Interleukin-2 (IL-2) and 5-(3,3-dimethyle-1-triazeno) imidazole-4-carboxamide (DTIC) for adjuvant therapy in resected high-risk primary and regionally metastatic melanoma.

Abstract

e21076 Background: High-dose interferon (IFN) and ipilimumab currently are the only approved adjuvant therapies for high-risk melanoma patients. We analyze the recurrence free survival (RFS), overall survival (OS), and toxicity profile of Interleukin-2 (IL-2) and 5-(3,3-Dimethyle-1-Triazeno) Imidazole-4-Carboxamide (DTIC) combination for resected high-risk primary and regionally metastatic melanoma patients as an alternative adjuvant therapy. Methods: Patients with stage IIB, IIC and stage III melanoma that were treated and received adjuvant IL-2/DTIC combination therapy at a single institution in the year 2000 to 2010 were retrospectively reviewed.

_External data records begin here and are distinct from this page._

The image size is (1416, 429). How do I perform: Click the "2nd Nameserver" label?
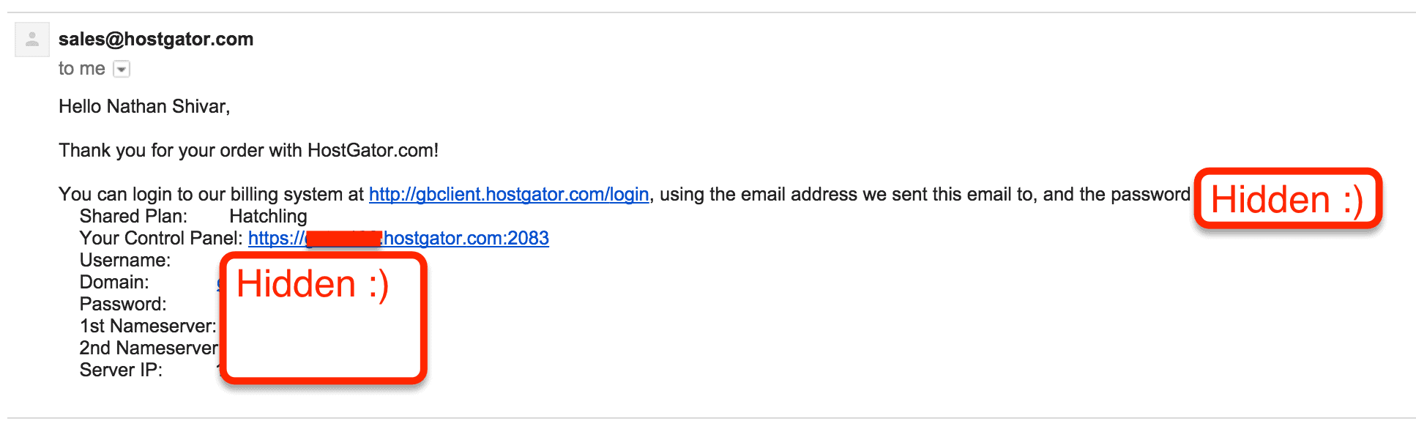[148, 348]
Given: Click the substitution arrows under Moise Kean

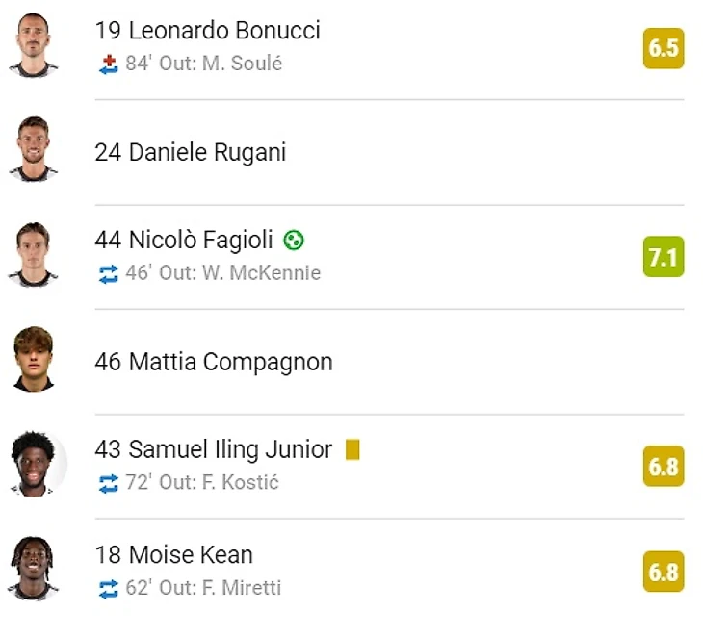Looking at the screenshot, I should [x=108, y=588].
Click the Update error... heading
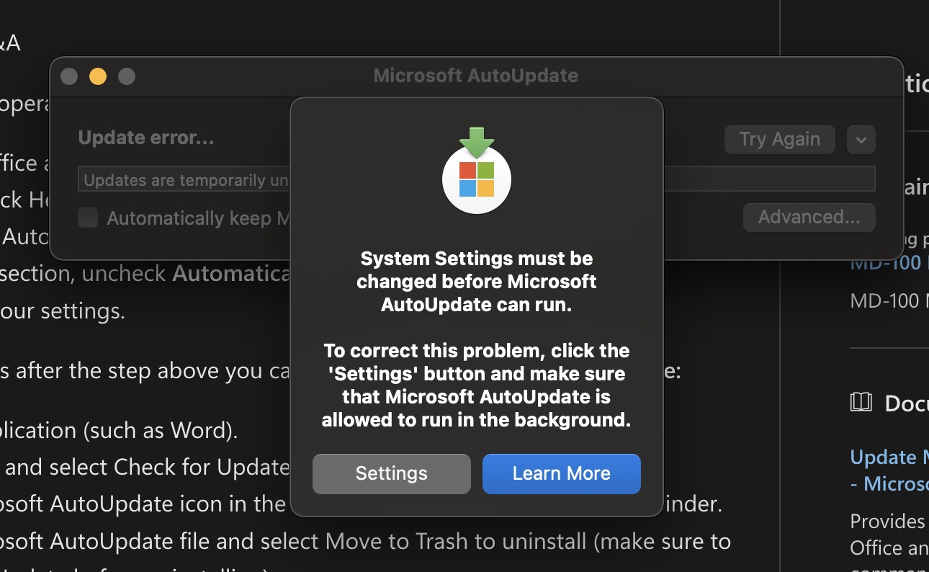Viewport: 929px width, 572px height. click(145, 137)
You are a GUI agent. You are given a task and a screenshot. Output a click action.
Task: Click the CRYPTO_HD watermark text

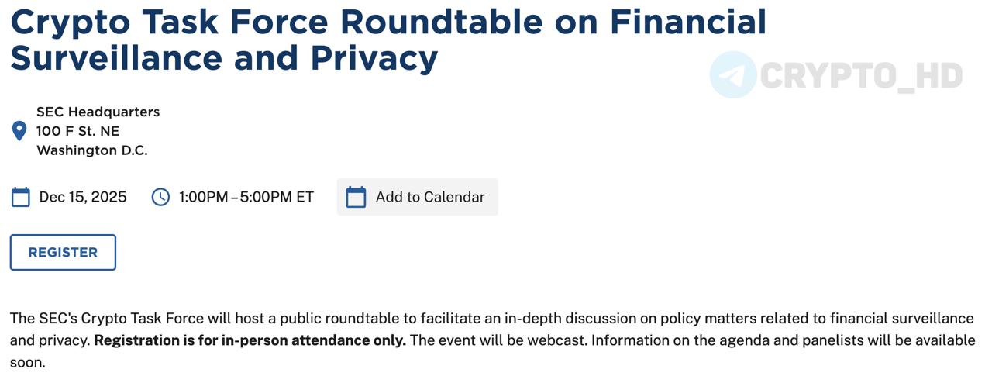click(x=862, y=76)
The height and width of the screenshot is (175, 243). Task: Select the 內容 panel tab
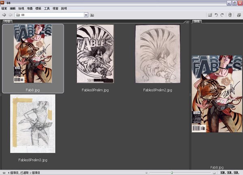7,21
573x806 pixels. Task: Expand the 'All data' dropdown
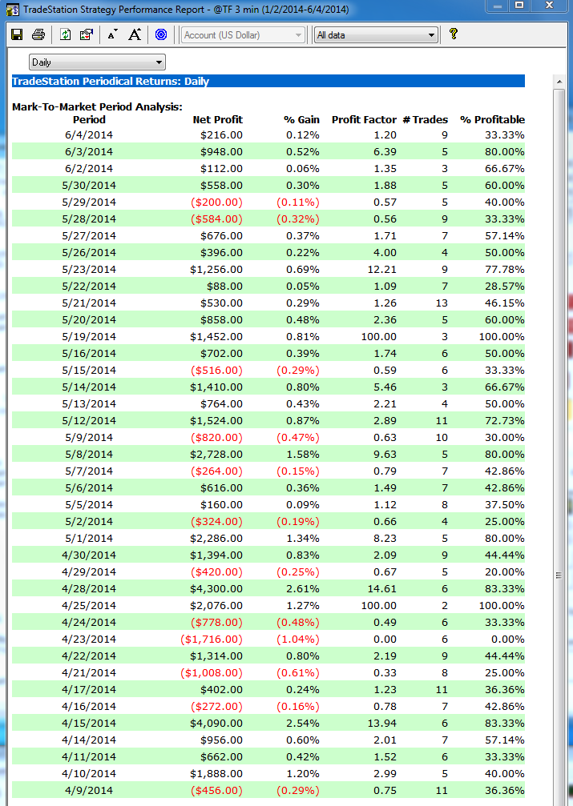(x=431, y=35)
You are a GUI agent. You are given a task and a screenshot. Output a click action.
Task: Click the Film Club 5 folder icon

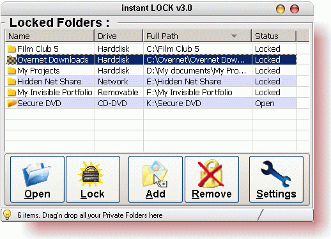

No evidence of residual disease was noted prior to therapy. Regimen consisted of subcutaneous IL-2 at 12 x 106 units on days 1 through 4 every month and DTIC 750mg/m2 on day 1 of each cycle every 28 days for 6 cycles. Individual medical records were accessed to collect the data and the Kaplan-Meier method was used to estimate RFS and the OS. Results: Of the 112 patients included, all underwent surgery and then received adjuvant treatment. 109 patients were followed and 3 were lost to follow-up. 59% of the patients were male, 41% were female. 79 (70.5%) of the patients were alive at the time of analysis and 57 patients were currently event free. 69 (61.61%) of the patients completed all 6 months of adjuvant combination treatment with 22.3% of the patients requiring DTIC and 15.2% of the patients’ required IL-2 dose reduction. 2-year OS (from the day of surgery) was 92.85% (95% CI of 86.29-96.53) with RFS of 66.31% (95% CI of 56.92-74.49) and 5-year OS was 75.57% (95% CI of 64.72-83.50) with RFS of 53.05% (95% CI of 41.91-62.58). Conclusions: With little improvement in the RFS from IFN and high toxicity profile with ipilimumab, neither of these treatment regimens seem to be an ideal option. In our retrospective analysis, combination therapy with IL-2/DTIC appears to be beneficial and well tolerated as an alternative adjuvant treatment for patients with high-risk melanoma, but this observation requires further prospective validation.